Thursday, 10 July 2025: 01:15
Location: ASJE031 (Annex of the Faculty of Legal, Economic, and Social Sciences)
Oral Presentation
Olga GITKIEWICZ, Uniwersytet Wrocławski / University of Wroclaw, Poland
The presentation aims to analyse the relationship between care - specifically workers' care - and biography. Drawing on a framework of care derived from a feminist approach (Bhattacharya 2017, Aruzza 2014, Phillips 2007, Tronto 1993), care is hereby defined as a relational social practice in workplace, between employees.
This paper explores the use of care as an analytical framework to examine the dynamics of the Polish labour market, focusing in particular on small and medium-sized service companies (retail, catering, hotel industry), i.e. workplaces where many employees face daily stressors such as overwork, violence, fatigue and discrimination.
The two main research questions address the relevance of individual biographical experiences in shaping workers' care practices and the relevance of the specificity of service work (the triad of co-workers-customers-supervisors) in shaping practices of workers care.

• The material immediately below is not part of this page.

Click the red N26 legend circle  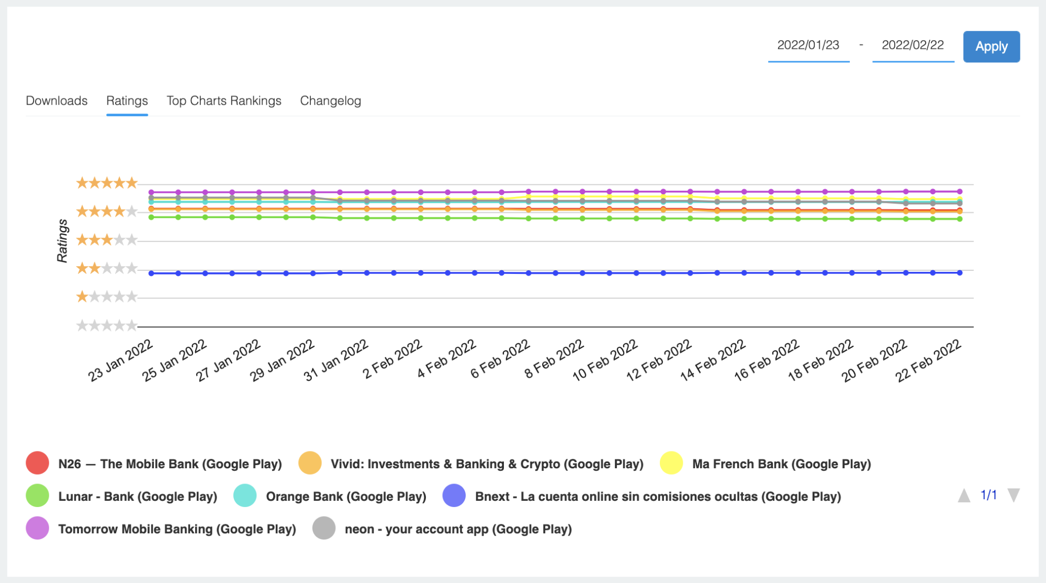37,463
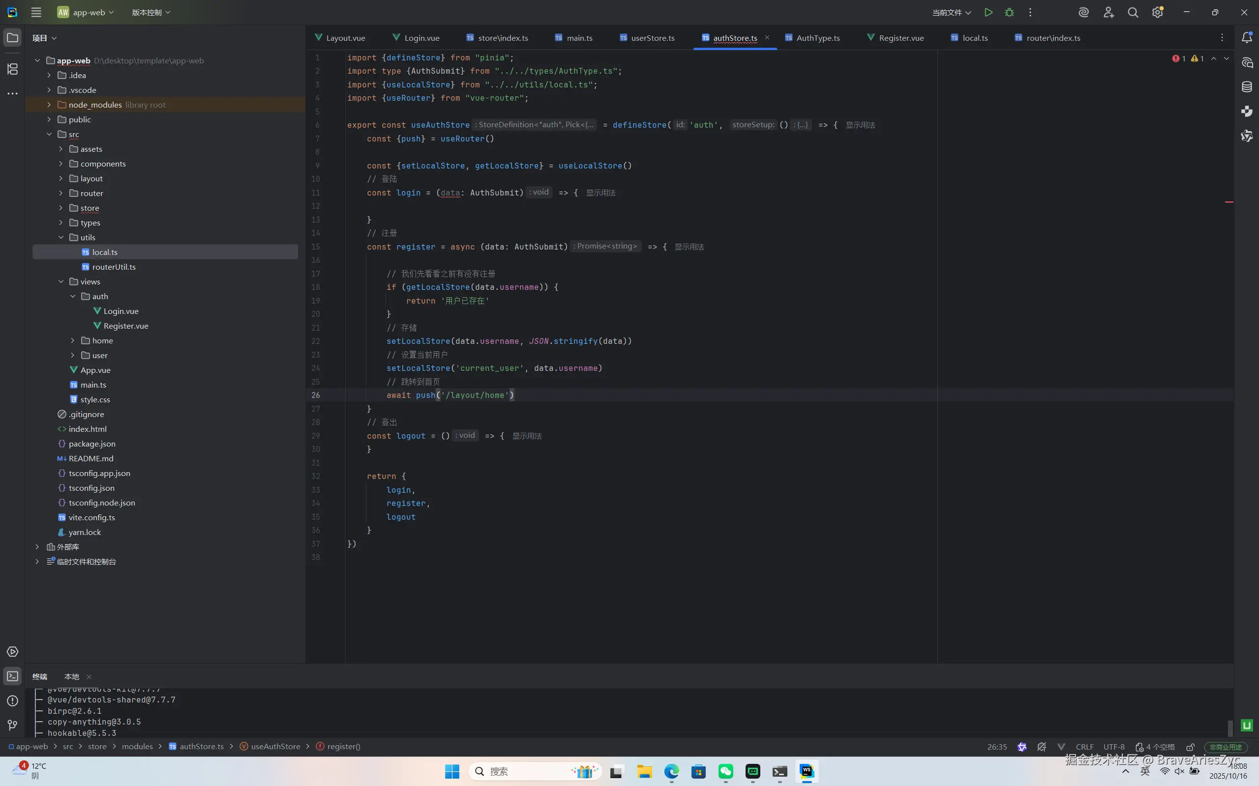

Based on 18 autobiographical narrative interviews (Schütze 1992) conducted with employees of service companies, I analyse care as a practice rooted not only in everyday life, but also in biography, in the sense that dispositions to care are shaped over the course of a lifetime, rooted in the experiences of individuals at different stages of existence and in different places: in the family and among relatives, in social groups, at different levels of education, in a variety of workplaces. The results of the empirical study show that even in a difficult workplace, where rather weak ties and alienation can be expected, care can have the potential not only to alleviate everyday tensions but also to be subversive, i.e. can be used to challenge dominant workplace norms and hierarchies. Care practices can offer an alternative way of organising work and labour relations.